====== RAW DATA

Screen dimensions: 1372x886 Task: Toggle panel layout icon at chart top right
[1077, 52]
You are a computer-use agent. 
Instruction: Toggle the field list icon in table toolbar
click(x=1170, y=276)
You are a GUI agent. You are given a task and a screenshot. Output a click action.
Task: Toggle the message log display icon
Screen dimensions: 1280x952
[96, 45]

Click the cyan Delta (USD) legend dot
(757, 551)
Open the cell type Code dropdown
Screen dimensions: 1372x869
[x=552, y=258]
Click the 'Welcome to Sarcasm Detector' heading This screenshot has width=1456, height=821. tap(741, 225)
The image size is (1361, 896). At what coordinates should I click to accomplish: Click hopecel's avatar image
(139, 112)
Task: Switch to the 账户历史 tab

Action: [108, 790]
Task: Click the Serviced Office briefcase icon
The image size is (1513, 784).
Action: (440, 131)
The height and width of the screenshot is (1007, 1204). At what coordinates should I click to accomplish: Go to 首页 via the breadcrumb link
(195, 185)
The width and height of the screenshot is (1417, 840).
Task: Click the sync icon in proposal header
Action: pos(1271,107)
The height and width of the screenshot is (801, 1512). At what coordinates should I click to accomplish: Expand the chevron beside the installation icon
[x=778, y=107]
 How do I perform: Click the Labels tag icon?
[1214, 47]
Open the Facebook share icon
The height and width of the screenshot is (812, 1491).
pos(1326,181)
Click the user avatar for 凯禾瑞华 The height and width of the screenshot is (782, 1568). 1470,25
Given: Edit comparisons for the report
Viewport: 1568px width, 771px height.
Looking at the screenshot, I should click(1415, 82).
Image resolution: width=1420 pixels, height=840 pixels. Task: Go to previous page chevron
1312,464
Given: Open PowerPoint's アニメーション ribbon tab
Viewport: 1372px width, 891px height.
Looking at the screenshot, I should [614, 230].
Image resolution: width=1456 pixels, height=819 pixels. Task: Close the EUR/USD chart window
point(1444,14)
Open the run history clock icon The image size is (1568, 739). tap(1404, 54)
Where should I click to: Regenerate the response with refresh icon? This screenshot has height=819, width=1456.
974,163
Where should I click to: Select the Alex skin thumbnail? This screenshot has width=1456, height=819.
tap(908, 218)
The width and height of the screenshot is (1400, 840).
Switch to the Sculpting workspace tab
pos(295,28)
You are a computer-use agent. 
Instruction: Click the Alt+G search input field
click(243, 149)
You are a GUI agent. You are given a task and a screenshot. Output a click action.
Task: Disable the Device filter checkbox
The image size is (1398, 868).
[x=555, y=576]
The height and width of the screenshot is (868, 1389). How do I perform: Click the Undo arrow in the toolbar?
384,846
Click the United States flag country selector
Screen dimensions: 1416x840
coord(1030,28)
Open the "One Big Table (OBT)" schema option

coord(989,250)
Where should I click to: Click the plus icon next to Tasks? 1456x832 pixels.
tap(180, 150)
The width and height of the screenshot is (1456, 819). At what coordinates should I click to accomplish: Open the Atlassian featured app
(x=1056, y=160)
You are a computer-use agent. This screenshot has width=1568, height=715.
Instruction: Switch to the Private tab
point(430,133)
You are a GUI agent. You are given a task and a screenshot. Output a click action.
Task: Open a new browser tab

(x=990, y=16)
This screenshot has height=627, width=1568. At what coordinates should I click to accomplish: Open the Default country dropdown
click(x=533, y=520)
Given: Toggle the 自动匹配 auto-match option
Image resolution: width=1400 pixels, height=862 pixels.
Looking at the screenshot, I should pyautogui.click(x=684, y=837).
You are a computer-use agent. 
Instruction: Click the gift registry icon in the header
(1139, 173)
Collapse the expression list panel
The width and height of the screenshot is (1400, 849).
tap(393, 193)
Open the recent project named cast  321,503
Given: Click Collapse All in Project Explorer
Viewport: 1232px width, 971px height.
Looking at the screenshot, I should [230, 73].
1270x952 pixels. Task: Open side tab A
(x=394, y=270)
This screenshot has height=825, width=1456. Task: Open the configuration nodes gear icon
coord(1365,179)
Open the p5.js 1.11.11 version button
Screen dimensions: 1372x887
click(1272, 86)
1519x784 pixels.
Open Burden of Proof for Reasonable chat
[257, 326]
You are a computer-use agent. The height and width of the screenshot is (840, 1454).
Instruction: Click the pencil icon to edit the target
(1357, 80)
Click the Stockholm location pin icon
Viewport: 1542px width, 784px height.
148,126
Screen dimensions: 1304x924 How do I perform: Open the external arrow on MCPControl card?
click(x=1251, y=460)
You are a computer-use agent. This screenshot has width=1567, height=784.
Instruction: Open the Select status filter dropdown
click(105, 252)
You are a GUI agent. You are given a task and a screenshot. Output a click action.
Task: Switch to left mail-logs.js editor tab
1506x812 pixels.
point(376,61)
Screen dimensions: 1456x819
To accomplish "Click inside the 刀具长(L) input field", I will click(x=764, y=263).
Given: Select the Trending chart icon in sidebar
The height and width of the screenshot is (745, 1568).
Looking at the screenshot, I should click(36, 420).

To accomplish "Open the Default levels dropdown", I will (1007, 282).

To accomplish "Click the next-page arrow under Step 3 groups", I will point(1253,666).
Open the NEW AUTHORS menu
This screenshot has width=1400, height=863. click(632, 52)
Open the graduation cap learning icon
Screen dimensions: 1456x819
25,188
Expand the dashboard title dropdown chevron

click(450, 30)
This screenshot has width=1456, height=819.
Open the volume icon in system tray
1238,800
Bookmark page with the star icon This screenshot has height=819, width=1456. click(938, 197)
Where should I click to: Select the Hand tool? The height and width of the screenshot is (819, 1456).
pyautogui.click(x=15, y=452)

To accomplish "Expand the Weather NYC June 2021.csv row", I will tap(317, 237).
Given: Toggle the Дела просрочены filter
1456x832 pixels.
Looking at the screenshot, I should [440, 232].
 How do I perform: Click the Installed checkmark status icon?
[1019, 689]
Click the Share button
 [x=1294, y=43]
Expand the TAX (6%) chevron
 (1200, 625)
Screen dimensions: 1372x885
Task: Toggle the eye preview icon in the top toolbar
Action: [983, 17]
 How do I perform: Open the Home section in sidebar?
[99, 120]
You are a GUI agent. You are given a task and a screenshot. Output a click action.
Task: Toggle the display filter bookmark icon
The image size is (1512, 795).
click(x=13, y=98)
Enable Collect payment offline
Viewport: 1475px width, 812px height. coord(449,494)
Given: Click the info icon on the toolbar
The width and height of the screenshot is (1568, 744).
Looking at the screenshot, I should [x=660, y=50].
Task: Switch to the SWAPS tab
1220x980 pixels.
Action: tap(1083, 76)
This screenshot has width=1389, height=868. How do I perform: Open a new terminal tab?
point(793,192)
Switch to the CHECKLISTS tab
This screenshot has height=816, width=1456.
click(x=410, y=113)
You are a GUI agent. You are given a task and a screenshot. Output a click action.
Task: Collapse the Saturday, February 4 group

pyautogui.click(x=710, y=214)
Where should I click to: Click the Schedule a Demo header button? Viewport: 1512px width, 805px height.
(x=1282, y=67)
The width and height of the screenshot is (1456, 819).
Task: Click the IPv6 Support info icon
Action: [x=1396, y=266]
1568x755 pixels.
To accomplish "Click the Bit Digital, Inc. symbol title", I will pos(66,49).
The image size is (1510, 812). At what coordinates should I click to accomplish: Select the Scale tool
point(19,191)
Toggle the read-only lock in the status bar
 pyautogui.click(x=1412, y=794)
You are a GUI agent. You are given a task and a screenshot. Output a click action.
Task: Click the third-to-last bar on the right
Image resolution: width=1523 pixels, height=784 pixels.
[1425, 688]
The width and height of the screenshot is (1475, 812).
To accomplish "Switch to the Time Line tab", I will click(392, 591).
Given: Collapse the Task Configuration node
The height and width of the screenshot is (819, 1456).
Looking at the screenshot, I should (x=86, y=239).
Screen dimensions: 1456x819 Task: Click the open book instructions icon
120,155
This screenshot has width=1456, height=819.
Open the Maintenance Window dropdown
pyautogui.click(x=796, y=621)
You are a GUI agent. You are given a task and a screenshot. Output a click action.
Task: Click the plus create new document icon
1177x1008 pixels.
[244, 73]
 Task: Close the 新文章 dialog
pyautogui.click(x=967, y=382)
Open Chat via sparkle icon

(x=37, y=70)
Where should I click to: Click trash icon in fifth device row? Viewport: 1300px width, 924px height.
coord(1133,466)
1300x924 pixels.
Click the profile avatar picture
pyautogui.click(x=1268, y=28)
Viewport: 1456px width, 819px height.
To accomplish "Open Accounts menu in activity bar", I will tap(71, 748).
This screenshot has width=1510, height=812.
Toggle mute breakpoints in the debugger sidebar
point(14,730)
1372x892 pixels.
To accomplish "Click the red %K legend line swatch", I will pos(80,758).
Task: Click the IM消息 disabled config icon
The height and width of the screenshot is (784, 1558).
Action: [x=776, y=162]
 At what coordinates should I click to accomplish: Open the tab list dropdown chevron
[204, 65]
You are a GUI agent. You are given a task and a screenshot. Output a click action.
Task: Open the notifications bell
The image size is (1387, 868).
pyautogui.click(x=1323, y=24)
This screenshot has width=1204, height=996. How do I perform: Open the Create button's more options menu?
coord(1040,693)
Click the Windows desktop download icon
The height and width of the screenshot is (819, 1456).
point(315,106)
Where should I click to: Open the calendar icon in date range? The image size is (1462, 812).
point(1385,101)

============

▶ PROBLEM TO WORK ON:
Copy verbatim, from the listing above, each line from the one containing "Where should I click to: Select the Hand" down to the one containing "Given: Toggle the Дела просрочены filter", inclusive.

▶ SOLUTION TO THIS TASK:
Where should I click to: Select the Hand tool? The height and width of the screenshot is (819, 1456).
pyautogui.click(x=15, y=452)

To accomplish "Expand the Weather NYC June 2021.csv row", I will tap(317, 237).
Given: Toggle the Дела просрочены filter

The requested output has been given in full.